Pergoveris Mechanism of Action

Pharmacotherapeutic group: Sex hormones and modulators of the genital system, gonadotropins. ATC code: G03GA30.
Pharmacology: Pharmacodynamics: Pergoveris is a preparation of recombinant human follicle stimulating hormone (follitropin alfa, r-hFSH) and recombinant human luteinising hormone (lutropin alfa, r-hLH) produced in Chinese hamster ovary (CHO) cells by recombinant DNA technology.
Mechanism of action: Luteinising hormone (LH) and follicle stimulating hormone (FSH) are secreted from the anterior pituitary gland in response to gonadotropin-releasing hormone (GnRH) and play a complementary role in follicle development and ovulation. In theca cells, LH stimulates the secretion of androgens that are transferred to granulosa cells to be converted to oestradiol (E2) by aromatase. In granulosa cells, FSH stimulates the development of ovarian follicles, while LH action is involved in follicle development, steroidogenesis and maturation.
Pharmacodynamic effects: Inhibin and oestradiol levels are raised after administration of r-hFSH, with subsequent induction of follicular development. Inhibin serum level increase is rapid and can be observed as early as the third day of r-hFSH administration, while oestradiol levels take more time and an increase is observed only from the fourth day of treatment. Total follicular volume starts to increase after about 4 to 5 days of r hFSH daily dosing and, depending on patient response, the maximum effect is reached after about 10 days from the start of gonadotropin administration. The primary effect resulting from administration of r-hLH is a dose-related increase of E2 secretion, enhancing the effect of r-hFSH on follicular growth.
Clinical efficacy: In clinical trials, patients with severe FSH and LH deficiency were defined by an endogenous serum LH level < 1.2 IU/L as measured in a central laboratory. However, it should be taken into account that there are variations between LH measurements performed in different laboratories. In these trials the ovulation rate per cycle was 70-75%.
In one clinical study of women with hypogonadotropic hypogonadism and an endogenous serum LH concentration below 1.2 IU/L the appropriate dose of r-hLH was investigated.

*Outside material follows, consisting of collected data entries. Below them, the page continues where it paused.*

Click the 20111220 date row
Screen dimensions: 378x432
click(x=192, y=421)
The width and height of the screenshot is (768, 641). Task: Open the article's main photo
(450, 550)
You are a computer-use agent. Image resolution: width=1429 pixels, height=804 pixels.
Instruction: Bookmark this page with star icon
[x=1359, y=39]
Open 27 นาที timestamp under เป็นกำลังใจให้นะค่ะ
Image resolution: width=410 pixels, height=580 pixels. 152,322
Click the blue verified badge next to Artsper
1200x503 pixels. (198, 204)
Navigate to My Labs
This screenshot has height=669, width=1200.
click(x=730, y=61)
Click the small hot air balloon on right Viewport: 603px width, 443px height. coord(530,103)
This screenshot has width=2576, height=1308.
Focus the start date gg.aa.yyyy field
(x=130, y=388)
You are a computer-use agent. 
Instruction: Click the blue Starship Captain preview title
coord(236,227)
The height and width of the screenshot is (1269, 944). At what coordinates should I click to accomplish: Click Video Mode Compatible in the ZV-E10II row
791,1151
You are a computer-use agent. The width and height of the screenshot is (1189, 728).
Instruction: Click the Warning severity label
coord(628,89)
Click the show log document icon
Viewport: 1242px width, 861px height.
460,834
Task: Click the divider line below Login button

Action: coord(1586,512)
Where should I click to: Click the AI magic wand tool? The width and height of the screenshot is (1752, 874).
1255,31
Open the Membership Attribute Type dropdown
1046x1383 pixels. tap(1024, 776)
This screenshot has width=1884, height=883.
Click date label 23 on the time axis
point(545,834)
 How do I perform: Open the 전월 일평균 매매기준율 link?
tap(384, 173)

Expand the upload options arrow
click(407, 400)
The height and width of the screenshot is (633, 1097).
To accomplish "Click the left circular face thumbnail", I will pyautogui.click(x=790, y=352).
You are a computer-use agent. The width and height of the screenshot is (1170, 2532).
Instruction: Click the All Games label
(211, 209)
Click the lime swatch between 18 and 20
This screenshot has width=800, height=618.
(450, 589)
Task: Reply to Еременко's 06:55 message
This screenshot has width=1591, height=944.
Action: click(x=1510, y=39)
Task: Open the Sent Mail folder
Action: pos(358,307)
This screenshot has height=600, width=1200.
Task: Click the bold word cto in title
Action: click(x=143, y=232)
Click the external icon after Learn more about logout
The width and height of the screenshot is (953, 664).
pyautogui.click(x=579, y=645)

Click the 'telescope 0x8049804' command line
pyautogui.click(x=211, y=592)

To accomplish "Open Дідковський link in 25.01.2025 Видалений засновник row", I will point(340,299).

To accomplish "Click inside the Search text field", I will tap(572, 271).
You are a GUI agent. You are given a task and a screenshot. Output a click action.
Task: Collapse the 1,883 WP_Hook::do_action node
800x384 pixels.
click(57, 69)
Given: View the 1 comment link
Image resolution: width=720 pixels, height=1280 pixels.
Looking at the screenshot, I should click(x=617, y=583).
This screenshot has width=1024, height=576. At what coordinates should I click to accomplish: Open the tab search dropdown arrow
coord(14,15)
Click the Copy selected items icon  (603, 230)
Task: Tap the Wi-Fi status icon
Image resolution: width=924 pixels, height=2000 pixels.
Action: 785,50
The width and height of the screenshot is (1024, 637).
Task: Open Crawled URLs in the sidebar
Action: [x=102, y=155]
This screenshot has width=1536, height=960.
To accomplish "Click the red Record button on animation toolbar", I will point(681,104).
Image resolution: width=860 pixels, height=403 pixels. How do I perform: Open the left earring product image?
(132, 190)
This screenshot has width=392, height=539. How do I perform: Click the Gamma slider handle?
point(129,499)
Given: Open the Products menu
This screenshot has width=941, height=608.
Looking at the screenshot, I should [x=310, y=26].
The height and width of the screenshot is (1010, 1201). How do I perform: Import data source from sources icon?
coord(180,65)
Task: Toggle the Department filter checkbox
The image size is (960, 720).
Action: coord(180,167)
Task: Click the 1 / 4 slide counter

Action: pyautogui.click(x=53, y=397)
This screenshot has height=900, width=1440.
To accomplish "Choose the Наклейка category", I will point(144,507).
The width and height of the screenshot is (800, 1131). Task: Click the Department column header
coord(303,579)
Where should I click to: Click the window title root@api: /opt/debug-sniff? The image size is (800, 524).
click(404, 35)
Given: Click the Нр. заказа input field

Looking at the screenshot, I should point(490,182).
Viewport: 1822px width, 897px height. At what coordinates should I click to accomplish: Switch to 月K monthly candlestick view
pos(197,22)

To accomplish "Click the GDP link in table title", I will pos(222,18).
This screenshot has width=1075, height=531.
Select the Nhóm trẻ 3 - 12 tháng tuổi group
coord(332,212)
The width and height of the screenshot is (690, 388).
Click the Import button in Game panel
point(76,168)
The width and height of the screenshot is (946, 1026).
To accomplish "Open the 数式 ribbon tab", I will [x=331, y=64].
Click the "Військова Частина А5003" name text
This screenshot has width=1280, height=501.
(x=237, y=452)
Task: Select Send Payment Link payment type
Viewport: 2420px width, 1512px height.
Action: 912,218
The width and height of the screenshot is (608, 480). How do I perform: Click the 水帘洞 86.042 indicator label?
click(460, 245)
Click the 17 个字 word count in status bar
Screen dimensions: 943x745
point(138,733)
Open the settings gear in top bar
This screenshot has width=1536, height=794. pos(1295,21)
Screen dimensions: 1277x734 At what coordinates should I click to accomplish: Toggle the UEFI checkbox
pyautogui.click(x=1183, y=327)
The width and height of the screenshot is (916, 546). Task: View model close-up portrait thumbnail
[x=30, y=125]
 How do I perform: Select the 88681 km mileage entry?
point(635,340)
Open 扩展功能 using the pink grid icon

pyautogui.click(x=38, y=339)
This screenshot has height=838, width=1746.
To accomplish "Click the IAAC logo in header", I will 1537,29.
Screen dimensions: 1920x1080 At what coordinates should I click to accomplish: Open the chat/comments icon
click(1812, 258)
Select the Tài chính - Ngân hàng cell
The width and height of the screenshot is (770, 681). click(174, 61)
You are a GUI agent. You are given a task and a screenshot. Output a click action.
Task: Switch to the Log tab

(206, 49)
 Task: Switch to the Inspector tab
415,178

A dose of 75 IU r-hLH daily (in combination with 150 IU r-hFSH) resulted in adequate follicular development and oestrogen production. A dose of 25 IU r-hLH daily (in combination with 150 IU r-hFSH) resulted in insufficient follicular development.
Therefore, administration of Pergoveris containing less than 75 IU r-hLH daily may provide too little LH-activity to ensure adequate follicular development.
Pharmacokinetics: Clinical studies with Pergoveris were conducted with a freeze-dried formulation. A comparative clinical study between the freeze-dried and the liquid formulation showed bioequivalence between the two formulations.
There is no pharmacokinetic interaction between follitropin alfa and lutropin alfa when administered simultaneously.
Follitropin alfa: Distribution: Following intravenous administration, follitropin alfa is distributed to the extracellular fluid space with an initial half-life of around 2 hours and eliminated from the body with a terminal half-life of 14 to 17 hours. The steady state volume of distribution is in the range of 9 to 11 L.
Following subcutaneous administration, the absolute bioavailability is about 66% and the apparent terminal half-life is in the range of 24 to 59 hours. Dose proportionality after subcutaneous administration was demonstrated up to 900 IU. Following repeated administration, follitropin alfa accumulates 3-fold achieving a steady-state within 3 to 4 days.
Elimination: Total clearance is 0.6 L/h and about 12% of the follitropin alfa dose is excreted in the urine.
Lutropin alfa: Distribution: Following intravenous administration, lutropin alfa is rapidly distributed with an initial half-life of approximately one hour and eliminated from the body with a terminal half-life of about 9 to 11 hours. The steady state volume of distribution is in the range of 5 to 14 L. Lutropin alfa shows linear pharmacokinetics, as assessed by AUC which is directly proportional to the dose administered.
Following subcutaneous administration, the absolute bioavailability is approximately 56%; and the apparent terminal half-life is in the range of 8 to 21 hours. Dose proportionality after subcutaneous administration was demonstrated up to 450 IU. The lutropin alfa pharmacokinetics following single and repeated administration of lutropin alfa are comparable and the accumulation ratio of lutropin alfa is minimal.
Elimination: Total clearance is in the range of 1.7 to 1.8 L/h, and less than 5% of the dose is excreted in the urine.
Toxicology: Preclinical safety data: Non-clinical data reveal no special hazard for humans based on conventional studies of safety pharmacology, repeated dose toxicity, genotoxicity.